PROVIDED INFORMATION:
* * *
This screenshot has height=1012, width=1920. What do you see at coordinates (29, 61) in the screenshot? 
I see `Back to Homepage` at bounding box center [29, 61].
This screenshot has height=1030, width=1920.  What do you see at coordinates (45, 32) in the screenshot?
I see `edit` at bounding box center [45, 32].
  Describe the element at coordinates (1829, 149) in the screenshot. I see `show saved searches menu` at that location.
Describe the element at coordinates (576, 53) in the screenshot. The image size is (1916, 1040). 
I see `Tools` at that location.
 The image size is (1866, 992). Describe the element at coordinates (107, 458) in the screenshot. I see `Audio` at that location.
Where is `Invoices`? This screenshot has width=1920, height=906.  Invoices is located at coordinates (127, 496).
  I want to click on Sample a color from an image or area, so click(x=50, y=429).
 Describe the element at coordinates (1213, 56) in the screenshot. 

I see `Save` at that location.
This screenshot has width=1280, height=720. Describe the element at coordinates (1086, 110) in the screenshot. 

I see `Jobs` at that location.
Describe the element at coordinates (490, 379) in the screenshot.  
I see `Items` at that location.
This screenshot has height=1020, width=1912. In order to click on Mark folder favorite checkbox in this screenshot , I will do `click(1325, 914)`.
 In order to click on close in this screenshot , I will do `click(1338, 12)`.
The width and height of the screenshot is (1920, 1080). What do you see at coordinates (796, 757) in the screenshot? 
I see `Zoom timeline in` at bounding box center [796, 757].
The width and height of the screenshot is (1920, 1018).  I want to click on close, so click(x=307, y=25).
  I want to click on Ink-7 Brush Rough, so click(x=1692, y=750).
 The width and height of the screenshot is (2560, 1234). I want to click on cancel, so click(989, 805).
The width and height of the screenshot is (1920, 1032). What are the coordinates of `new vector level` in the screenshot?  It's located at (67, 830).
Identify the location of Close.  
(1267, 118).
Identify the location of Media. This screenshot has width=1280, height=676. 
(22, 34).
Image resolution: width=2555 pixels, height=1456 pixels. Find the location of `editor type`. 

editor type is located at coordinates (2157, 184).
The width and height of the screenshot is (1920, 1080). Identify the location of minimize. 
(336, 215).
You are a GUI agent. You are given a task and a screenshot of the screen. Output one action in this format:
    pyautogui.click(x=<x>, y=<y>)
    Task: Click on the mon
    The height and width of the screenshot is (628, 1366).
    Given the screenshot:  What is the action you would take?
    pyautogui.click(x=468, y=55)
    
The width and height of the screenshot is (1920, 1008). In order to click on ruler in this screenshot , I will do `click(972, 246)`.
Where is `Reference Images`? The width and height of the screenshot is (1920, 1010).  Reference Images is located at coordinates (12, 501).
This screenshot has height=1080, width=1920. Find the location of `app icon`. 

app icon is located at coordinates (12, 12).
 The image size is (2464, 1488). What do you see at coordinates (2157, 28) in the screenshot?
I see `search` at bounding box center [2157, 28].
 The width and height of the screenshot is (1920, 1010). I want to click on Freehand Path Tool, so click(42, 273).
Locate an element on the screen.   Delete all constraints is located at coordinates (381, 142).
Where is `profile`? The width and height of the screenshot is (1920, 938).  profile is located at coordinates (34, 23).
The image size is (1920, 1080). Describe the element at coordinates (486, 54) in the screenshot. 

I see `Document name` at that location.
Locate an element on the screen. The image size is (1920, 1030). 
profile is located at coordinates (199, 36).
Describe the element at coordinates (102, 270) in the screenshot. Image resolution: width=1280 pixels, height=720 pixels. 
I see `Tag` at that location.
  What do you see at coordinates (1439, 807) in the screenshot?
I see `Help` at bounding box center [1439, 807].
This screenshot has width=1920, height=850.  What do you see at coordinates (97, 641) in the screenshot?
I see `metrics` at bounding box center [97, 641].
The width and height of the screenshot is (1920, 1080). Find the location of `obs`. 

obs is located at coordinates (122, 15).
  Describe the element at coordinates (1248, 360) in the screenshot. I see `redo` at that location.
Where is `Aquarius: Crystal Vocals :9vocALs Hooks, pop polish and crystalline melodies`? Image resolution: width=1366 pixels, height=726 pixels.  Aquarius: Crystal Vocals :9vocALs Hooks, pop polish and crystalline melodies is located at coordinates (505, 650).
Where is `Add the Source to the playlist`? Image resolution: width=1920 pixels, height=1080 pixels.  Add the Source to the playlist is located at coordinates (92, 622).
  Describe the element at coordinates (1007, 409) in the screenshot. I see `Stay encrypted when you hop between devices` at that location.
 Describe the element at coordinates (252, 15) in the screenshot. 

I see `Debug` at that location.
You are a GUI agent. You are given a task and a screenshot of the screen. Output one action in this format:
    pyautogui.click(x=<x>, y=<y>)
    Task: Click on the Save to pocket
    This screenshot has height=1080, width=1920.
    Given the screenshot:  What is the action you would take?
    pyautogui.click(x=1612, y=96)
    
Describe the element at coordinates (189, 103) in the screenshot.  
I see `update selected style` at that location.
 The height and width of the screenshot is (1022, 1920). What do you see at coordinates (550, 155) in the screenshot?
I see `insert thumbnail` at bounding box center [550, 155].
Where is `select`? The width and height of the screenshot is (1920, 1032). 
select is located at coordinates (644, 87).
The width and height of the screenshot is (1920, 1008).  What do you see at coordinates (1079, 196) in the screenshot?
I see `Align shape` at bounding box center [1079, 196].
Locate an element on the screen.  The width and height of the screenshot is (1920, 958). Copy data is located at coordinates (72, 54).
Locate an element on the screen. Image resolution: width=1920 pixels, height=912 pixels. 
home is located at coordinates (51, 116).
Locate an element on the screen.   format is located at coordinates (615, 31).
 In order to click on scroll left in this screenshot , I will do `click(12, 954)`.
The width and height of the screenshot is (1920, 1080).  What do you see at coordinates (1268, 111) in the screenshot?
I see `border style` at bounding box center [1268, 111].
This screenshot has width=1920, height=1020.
* * *
YOUR INSTRUCTIONS: Reproduce every line of the listing above, character for character.

WRITTEN ANSWER:
This screenshot has height=1012, width=1920. What do you see at coordinates (29, 61) in the screenshot? 
I see `Back to Homepage` at bounding box center [29, 61].
This screenshot has height=1030, width=1920.  What do you see at coordinates (45, 32) in the screenshot?
I see `edit` at bounding box center [45, 32].
  Describe the element at coordinates (1829, 149) in the screenshot. I see `show saved searches menu` at that location.
Describe the element at coordinates (576, 53) in the screenshot. The image size is (1916, 1040). 
I see `Tools` at that location.
 The image size is (1866, 992). Describe the element at coordinates (107, 458) in the screenshot. I see `Audio` at that location.
Where is `Invoices`? This screenshot has width=1920, height=906.  Invoices is located at coordinates (127, 496).
  I want to click on Sample a color from an image or area, so click(x=50, y=429).
 Describe the element at coordinates (1213, 56) in the screenshot. 

I see `Save` at that location.
This screenshot has width=1280, height=720. Describe the element at coordinates (1086, 110) in the screenshot. 

I see `Jobs` at that location.
Describe the element at coordinates (490, 379) in the screenshot.  
I see `Items` at that location.
This screenshot has height=1020, width=1912. In order to click on Mark folder favorite checkbox in this screenshot , I will do `click(1325, 914)`.
 In order to click on close in this screenshot , I will do `click(1338, 12)`.
The width and height of the screenshot is (1920, 1080). What do you see at coordinates (796, 757) in the screenshot? 
I see `Zoom timeline in` at bounding box center [796, 757].
The width and height of the screenshot is (1920, 1018).  I want to click on close, so click(x=307, y=25).
  I want to click on Ink-7 Brush Rough, so click(x=1692, y=750).
 The width and height of the screenshot is (2560, 1234). I want to click on cancel, so click(989, 805).
The width and height of the screenshot is (1920, 1032). What are the coordinates of `new vector level` in the screenshot?  It's located at (67, 830).
Identify the location of Close.  
(1267, 118).
Identify the location of Media. This screenshot has width=1280, height=676. 
(22, 34).
Image resolution: width=2555 pixels, height=1456 pixels. Find the location of `editor type`. 

editor type is located at coordinates (2157, 184).
The width and height of the screenshot is (1920, 1080). Identify the location of minimize. 
(336, 215).
You are a GUI agent. You are given a task and a screenshot of the screen. Output one action in this format:
    pyautogui.click(x=<x>, y=<y>)
    Task: Click on the mon
    The height and width of the screenshot is (628, 1366).
    Given the screenshot:  What is the action you would take?
    pyautogui.click(x=468, y=55)
    
The width and height of the screenshot is (1920, 1008). In order to click on ruler in this screenshot , I will do `click(972, 246)`.
Where is `Reference Images`? The width and height of the screenshot is (1920, 1010).  Reference Images is located at coordinates (12, 501).
This screenshot has height=1080, width=1920. Find the location of `app icon`. 

app icon is located at coordinates (12, 12).
 The image size is (2464, 1488). What do you see at coordinates (2157, 28) in the screenshot?
I see `search` at bounding box center [2157, 28].
 The width and height of the screenshot is (1920, 1010). I want to click on Freehand Path Tool, so click(42, 273).
Locate an element on the screen.   Delete all constraints is located at coordinates (381, 142).
Where is `profile`? The width and height of the screenshot is (1920, 938).  profile is located at coordinates (34, 23).
The image size is (1920, 1080). Describe the element at coordinates (486, 54) in the screenshot. 

I see `Document name` at that location.
Locate an element on the screen. The image size is (1920, 1030). 
profile is located at coordinates (199, 36).
Describe the element at coordinates (102, 270) in the screenshot. Image resolution: width=1280 pixels, height=720 pixels. 
I see `Tag` at that location.
  What do you see at coordinates (1439, 807) in the screenshot?
I see `Help` at bounding box center [1439, 807].
This screenshot has width=1920, height=850.  What do you see at coordinates (97, 641) in the screenshot?
I see `metrics` at bounding box center [97, 641].
The width and height of the screenshot is (1920, 1080). Find the location of `obs`. 

obs is located at coordinates (122, 15).
  Describe the element at coordinates (1248, 360) in the screenshot. I see `redo` at that location.
Where is `Aquarius: Crystal Vocals :9vocALs Hooks, pop polish and crystalline melodies`? Image resolution: width=1366 pixels, height=726 pixels.  Aquarius: Crystal Vocals :9vocALs Hooks, pop polish and crystalline melodies is located at coordinates (505, 650).
Where is `Add the Source to the playlist`? Image resolution: width=1920 pixels, height=1080 pixels.  Add the Source to the playlist is located at coordinates (92, 622).
  Describe the element at coordinates (1007, 409) in the screenshot. I see `Stay encrypted when you hop between devices` at that location.
 Describe the element at coordinates (252, 15) in the screenshot. 

I see `Debug` at that location.
You are a GUI agent. You are given a task and a screenshot of the screen. Output one action in this format:
    pyautogui.click(x=<x>, y=<y>)
    Task: Click on the Save to pocket
    This screenshot has height=1080, width=1920.
    Given the screenshot:  What is the action you would take?
    pyautogui.click(x=1612, y=96)
    
Describe the element at coordinates (189, 103) in the screenshot.  
I see `update selected style` at that location.
 The height and width of the screenshot is (1022, 1920). What do you see at coordinates (550, 155) in the screenshot?
I see `insert thumbnail` at bounding box center [550, 155].
Where is `select`? The width and height of the screenshot is (1920, 1032). 
select is located at coordinates (644, 87).
The width and height of the screenshot is (1920, 1008).  What do you see at coordinates (1079, 196) in the screenshot?
I see `Align shape` at bounding box center [1079, 196].
Locate an element on the screen.  The width and height of the screenshot is (1920, 958). Copy data is located at coordinates (72, 54).
Locate an element on the screen. Image resolution: width=1920 pixels, height=912 pixels. 
home is located at coordinates (51, 116).
Locate an element on the screen.   format is located at coordinates (615, 31).
 In order to click on scroll left in this screenshot , I will do `click(12, 954)`.
The width and height of the screenshot is (1920, 1080).  What do you see at coordinates (1268, 111) in the screenshot?
I see `border style` at bounding box center [1268, 111].
This screenshot has width=1920, height=1020.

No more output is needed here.